I have developed a very simple algorithm which I have used to find those times. They are given below, the seconds correct up to two places of decimals (not approximated). Actually, they are recurring decimals. Obviously, since they are in terms of a 12-hour clock, they hold for both AM and PM:

1:05:27.27

2:10:54.54

3:16:21.81

4:21:49.09

5:27:16.36

6:32:43.63

7:38:10.90

8:43:38.18

9:49:05.45

10:54:32.72

12:00:00.00

So there are 11 such ‘handshake hours’. Actually, this means 22 such times over a period of 24 hours.

An important note: don’t take the digits after the decimal place in the seconds very seriously — not because they are wrong, but because this whole concept of the hands meeting is associated with an analogue clock, not a digital one. And I think the smallest movement possible for the second hand in an analogue clock is shifting by an entire second, not any fraction of it.
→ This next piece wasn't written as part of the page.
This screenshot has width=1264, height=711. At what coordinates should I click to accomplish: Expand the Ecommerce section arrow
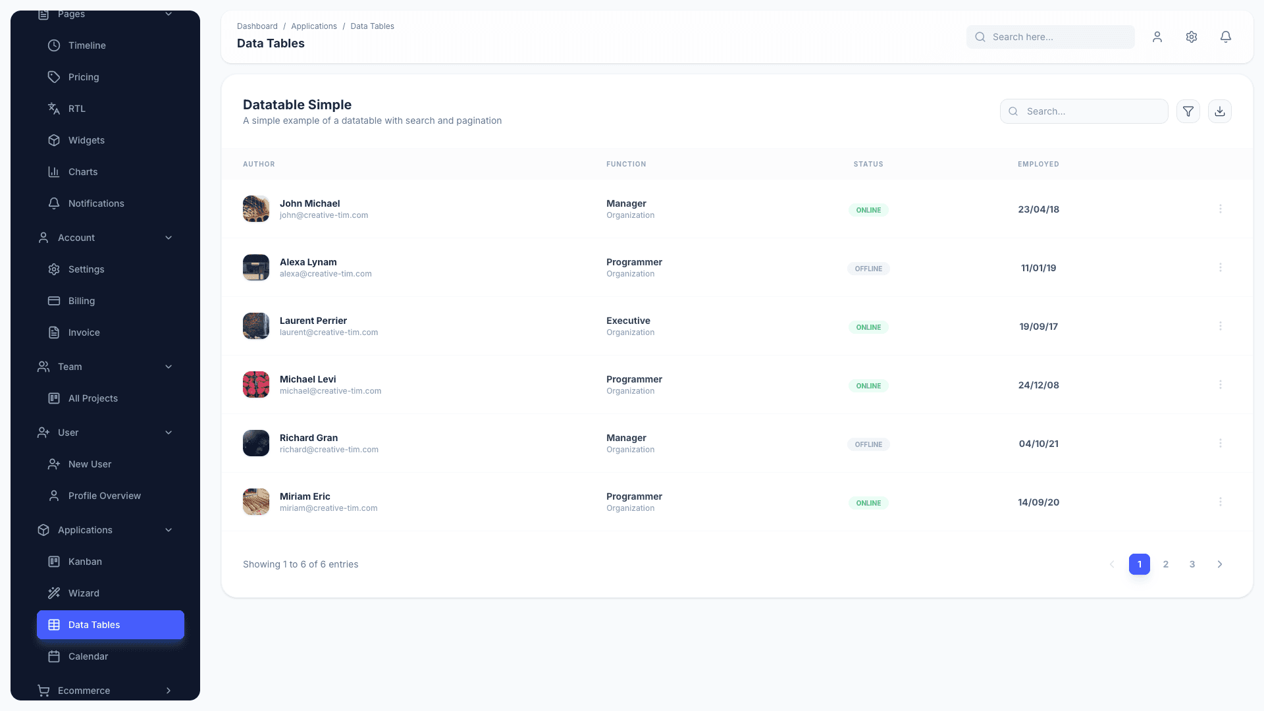[x=168, y=691]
So that analogue clocks can never show such fractional times. A clock can never exist in such a state Those decimal places have come about because the algorithm assumed the motion of all hands to be continuous, not discrete. That is, it assumed that the clock’s state can be all intermediate times. Those decimal places do show in digital watches, but in digital watches there are no hands to line up. You can, of course, round up those times to the nearest integer in seconds. You can test these times now with an analogue clock you may have lying around. You don’t have to go all the way to fixing the seconds, though. (I don’t think the second hand can be moved anyway.)

I cannot give you the algorithm right now because it involves mathematical type and it’s going to be a hell of a work for me to get that laid out and uploaded as images and all. However, if you’re interested, why don’t you try finding it out yourself? It’s not very hard.

1Life.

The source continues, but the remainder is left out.